Sempre quis correr, mas nunca entendi muito bem o porquê.
Às vezes não fazia sentido algum ver pessoas correndo pelas ruas com expressões faciais que não favoreciam em nada a estética urbanística — nem a delas próprias. Era gente correndo com cara de quem tomou decisões erradas na vida e agora estava tentando compensar no asfalto. Eu observava aquilo tudo e pensava: isso não pode ser saudável nem espiritualmente aceitável.
Minhas tentativas de meditar sempre falharam miseravelmente. Como já citei em algum outro texto, meu cérebro — o Usain Bolt — vive em treino de tiro. Principalmente quando me deito para dormir.
Não existe meditação guiada, música ambiente, voz suave ou aplicativo premium que consiga fazê-lo parar. Meu cérebro não medita. Ele foge. Ele planeja. Ele cria cenários absolutamente desnecessários.
Se era pra imaginar uma floresta, surgia o Leatherface com sua motoserra, devastando tudo.
Se era pra imaginar o mar, eu automaticamente me colocava em Sumatra, visualizava o mar recuar e voltar em forma de uma onda gigante, atropelando tudo à sua frente. Até aí, nenhuma novidade. Meu cérebro sempre foi péssimo com imagens pacíficas e ótimo com catástrofes.
Como sempre gostei de corrida, resolvi começar.
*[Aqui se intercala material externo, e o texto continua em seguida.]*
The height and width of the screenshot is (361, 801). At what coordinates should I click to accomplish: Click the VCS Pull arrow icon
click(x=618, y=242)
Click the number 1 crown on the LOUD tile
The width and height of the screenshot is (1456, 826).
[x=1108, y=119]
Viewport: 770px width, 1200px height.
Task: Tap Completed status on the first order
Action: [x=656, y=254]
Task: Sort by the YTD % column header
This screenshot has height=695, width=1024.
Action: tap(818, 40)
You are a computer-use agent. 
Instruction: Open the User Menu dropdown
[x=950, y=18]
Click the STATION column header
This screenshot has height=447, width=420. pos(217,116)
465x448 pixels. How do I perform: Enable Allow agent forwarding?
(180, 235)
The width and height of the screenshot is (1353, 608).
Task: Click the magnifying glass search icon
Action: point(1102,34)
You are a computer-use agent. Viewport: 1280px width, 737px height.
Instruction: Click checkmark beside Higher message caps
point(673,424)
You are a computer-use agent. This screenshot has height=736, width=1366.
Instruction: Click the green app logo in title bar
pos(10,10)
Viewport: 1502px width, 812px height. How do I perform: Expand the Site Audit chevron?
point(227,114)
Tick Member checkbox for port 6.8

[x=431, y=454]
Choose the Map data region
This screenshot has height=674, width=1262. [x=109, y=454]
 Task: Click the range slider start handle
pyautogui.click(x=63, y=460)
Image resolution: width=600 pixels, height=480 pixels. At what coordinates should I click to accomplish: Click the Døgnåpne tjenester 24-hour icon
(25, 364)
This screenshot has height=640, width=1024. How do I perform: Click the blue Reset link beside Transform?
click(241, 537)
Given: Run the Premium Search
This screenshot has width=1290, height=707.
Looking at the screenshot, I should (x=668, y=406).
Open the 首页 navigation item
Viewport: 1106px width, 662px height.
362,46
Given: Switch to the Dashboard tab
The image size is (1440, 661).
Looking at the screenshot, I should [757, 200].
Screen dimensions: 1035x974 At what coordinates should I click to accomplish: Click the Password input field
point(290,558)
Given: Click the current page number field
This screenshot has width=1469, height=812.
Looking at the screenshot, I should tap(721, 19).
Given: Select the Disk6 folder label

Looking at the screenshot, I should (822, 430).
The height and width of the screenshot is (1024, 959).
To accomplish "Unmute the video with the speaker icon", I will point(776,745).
No início, achei sinceramente que a asma fosse vencer. Cada meio metro percorrido era uma apneia obstrutiva disfarçada de atividade física. Uma luta inglória entre pulmões falidos e uma dignidade que já não existia mais. Mas foi justamente aí que descobri algo curioso: a asma obrigava meu cérebro a parar seu processo incessante de criações inúteis e prestar atenção exclusivamente na respiração para que eu conseguisse controlar a asma.
Pronto. Aprendi a meditar.
Não por iluminação espiritual, mas por absoluta necessidade de sobrevivência.
Correr me faz lutar para ser, a cada dia, mais forte. Quando entro naquele estágio elegante de quase morte — onde o corpo implora por misericórdia e a alma considera pedir um Uber — eu volto para o corpo e, sem nenhuma explicação lógica, busco forças não sei exatamente onde para continuar. Talvez do ódio. Talvez do orgulho. Talvez do medo de ter que admitir que desisti. Talvez por amor à corrida mesmo.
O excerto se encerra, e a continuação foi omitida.